**WHAT THE EXERCISE ASKS**. Leaving out the pictures, print exactly the lines from the one holding "Instruction: Close the" to the last line of the entries below, both included, and nothing more.

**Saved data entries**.
• • • •
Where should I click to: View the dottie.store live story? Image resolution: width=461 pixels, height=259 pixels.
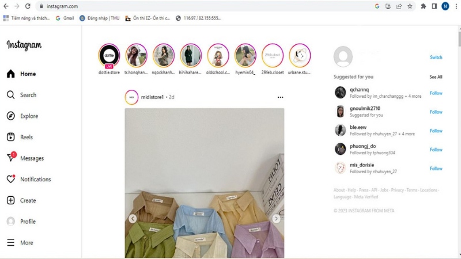(109, 56)
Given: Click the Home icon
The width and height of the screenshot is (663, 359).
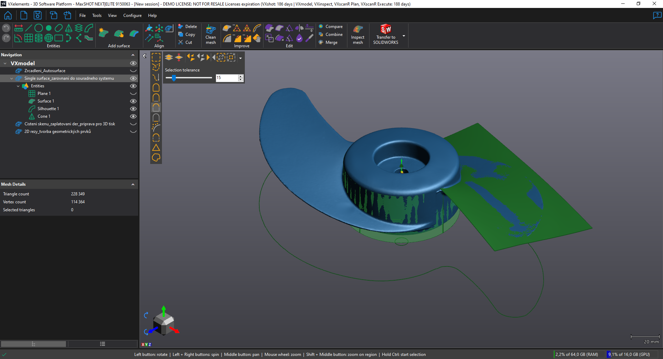Looking at the screenshot, I should tap(8, 16).
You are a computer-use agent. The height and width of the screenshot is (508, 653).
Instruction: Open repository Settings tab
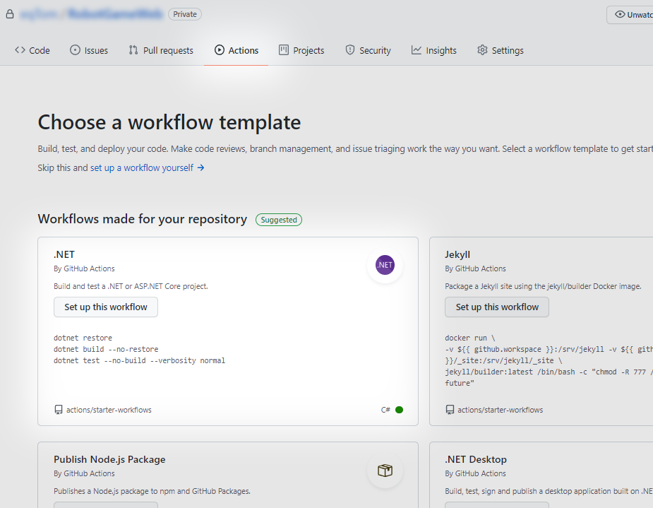click(501, 50)

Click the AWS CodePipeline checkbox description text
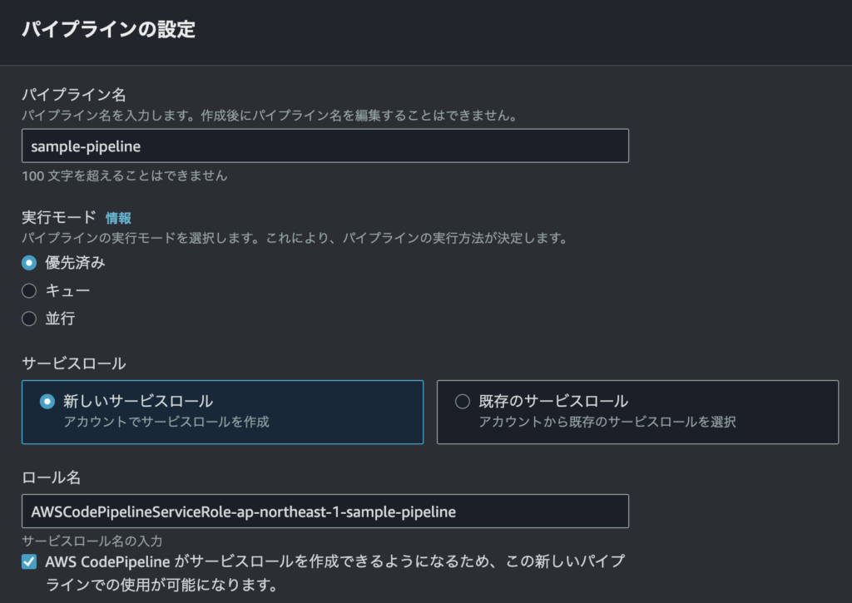click(334, 572)
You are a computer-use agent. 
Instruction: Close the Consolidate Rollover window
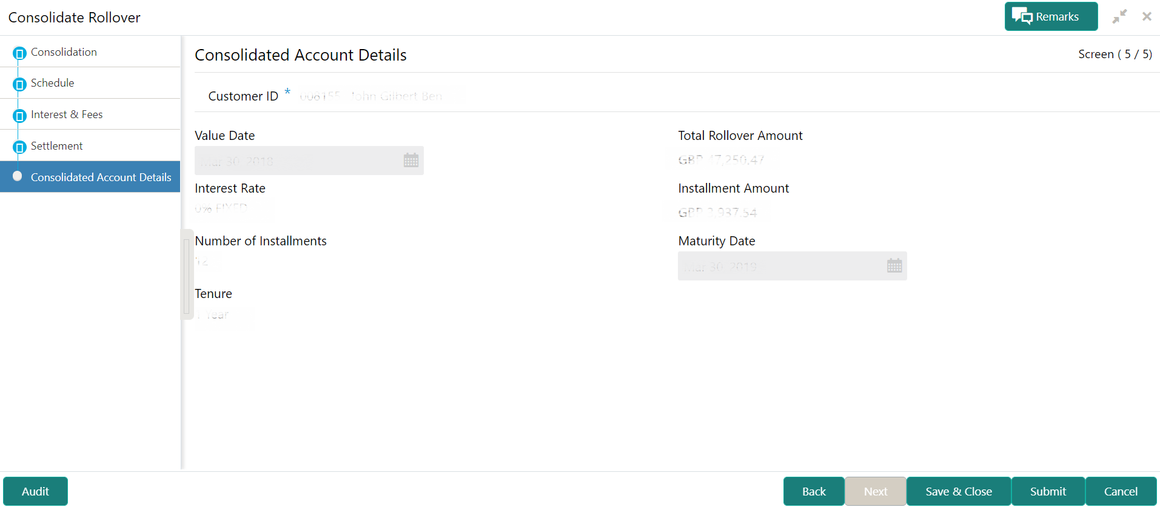(1147, 17)
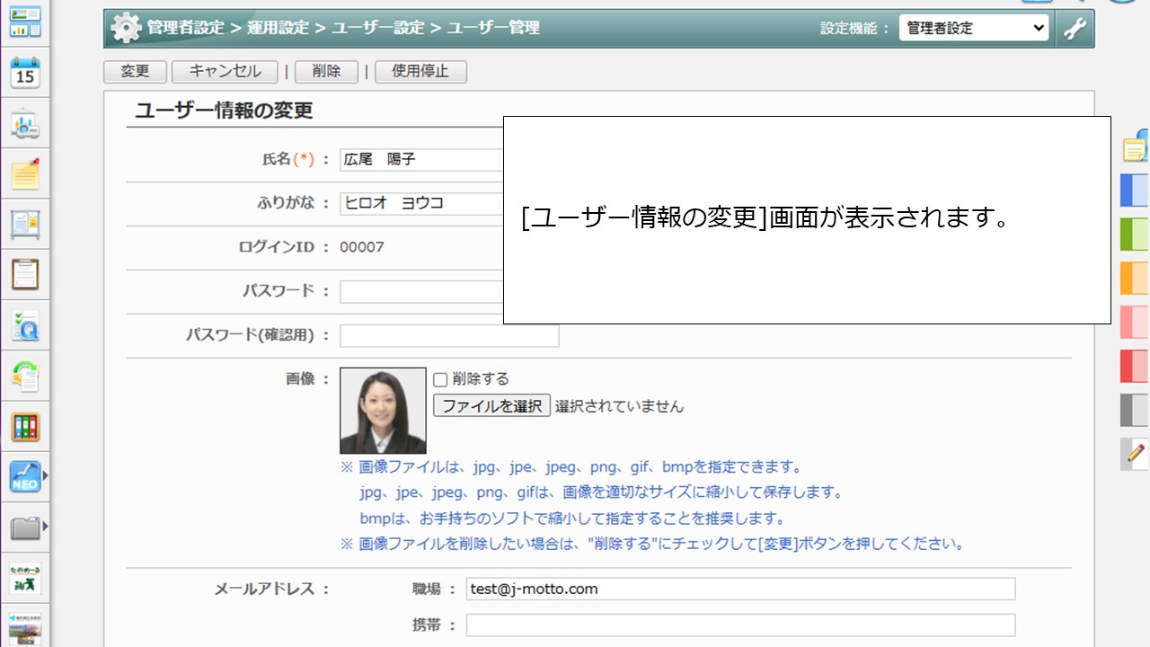Expand the arrow beside NEO icon
This screenshot has width=1150, height=647.
point(46,476)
• • • •
**RESULT OF THE TASK**.
Instruction: Close the Consolidate Rollover window
(1147, 17)
Expand the arrow beside NEO icon
This screenshot has width=1150, height=647.
point(46,476)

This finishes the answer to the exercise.